### Exercise 1:
Using the Spark Submit page, decide whether each statement below agrees with it. Answer yes or no for each, and quote the exact words from the page that settle it.
(a) The MapR Spark client is an Apache Spark client adjusted to work in a MapR cluster.
(b) The hive-site.xml file is copied from the client machines to the MapR cluster.
(c) The spark-defaults.conf file is created in the <SPARK_HOME>/conf folder.
### Exercise 2:
List every web address in the Spark Submit page.

### Provided passage:

————————

Spark Submit

Before you begin

Before you install Spark, we strongly recommend that you review the following Spark documentation, release notes, and known issues first:

You may also want to reference the https://spark.apache.org/docs/2.2.0/submitting-applications.html instructions on how to submit jobs for Spark.

If planning to use a MapR Spark client, you will first need to install and configure it before configuring Spark to work withPDI. If you are not using a MapR Spark client, proceed to Install and configure Spark client for PDI use.

Install and configure the MapR Spark client

The MapR Spark client is an Apache Spark client with a few adjustments to work in a MapR cluster. Perform the following steps to install and configure the MapR Spark client:

Procedure

Follow the instructions in http://maprdocs.mapr.com/51/AdvancedInstallation/SettingUptheClient-Instal_26982445-d3e172.html to set up your MapR packages, repositories, and MapR client for your version of MapR.
Copy the hive-site.xml file from the /opt/mapr/spark/your version of spark/conf folder on the MapR cluster to the MapR configuration folder on your client machines.
Install the MapR Spark client using the following command:
- sudo apt-get install mapr-spark
Follow the instructions in http://maprdocs.mapr.com/51/Spark/ConfigureSparkOnYarn_MapRClient.html to configure the hadoop-yarn-server-web-proxy JAR file to run Spark applications on Yarn.
Navigate to <SPARK_HOME>/conf folder and create the spark-defaults.conf file using the instructions in https://spark.apache.org/docs/latest/configuration.html.
Find the spark-assembly.jar file on a cluster node that has its own Spark client as shown in the following example:
- sudo find/ -name spark-assembly*
Copy the spark-assembly.jar file from your local machine to the cluster as shown in the following example:
- hadoop fs -put /Local Path To spark-assembly.jar /Path To Location On Cluster
Edit the spark-defaults.conf file to add the following code using your MAPRFS name and spark-assembly.jar file path from Step 7:
- spark.yarn.jar maprfs:///Path To Location On MAPRFS To Your spark-assembly file.jar

Results

You are now ready to install and configure your Spark client for use with PDI.

————————

### Record excerpts:
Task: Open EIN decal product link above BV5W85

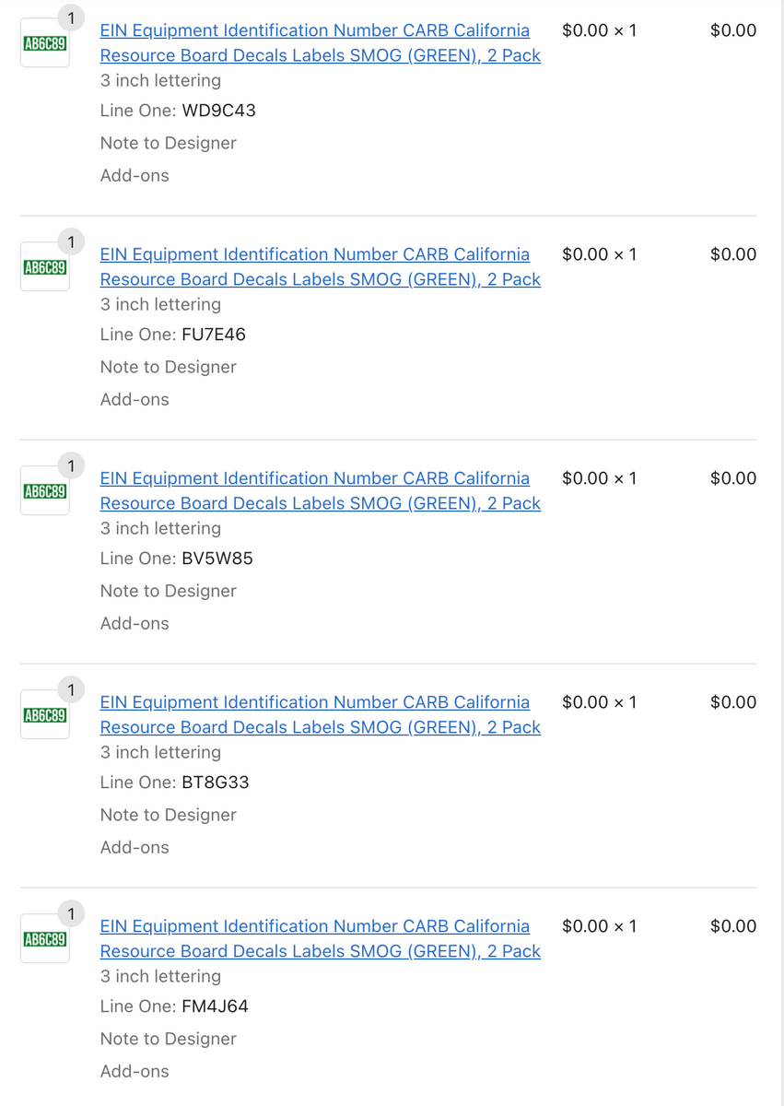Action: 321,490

————————

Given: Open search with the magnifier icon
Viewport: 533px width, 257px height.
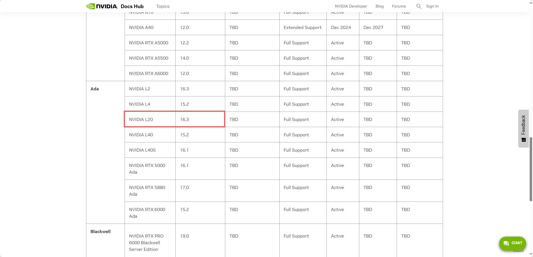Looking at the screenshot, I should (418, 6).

————————

### Task solution 1:
(a) Yes: "The MapR Spark client is an Apache Spark client with a few adjustments to work in a MapR cluster."
(b) No: "Copy the hive-site.xml file from the /opt/mapr/spark/your version of spark/conf folder on the MapR cluster to the MapR configuration folder on your client machines."
(c) Yes: "Navigate to <SPARK_HOME>/conf folder and create the spark-defaults.conf file"

### Task solution 2:
1. https://spark.apache.org/docs/2.2.0/submitting-applications.html
2. http://maprdocs.mapr.com/51/AdvancedInstallation/SettingUptheClient-Instal_26982445-d3e172.html
3. http://maprdocs.mapr.com/51/Spark/ConfigureSparkOnYarn_MapRClient.html
4. https://spark.apache.org/docs/latest/configuration.html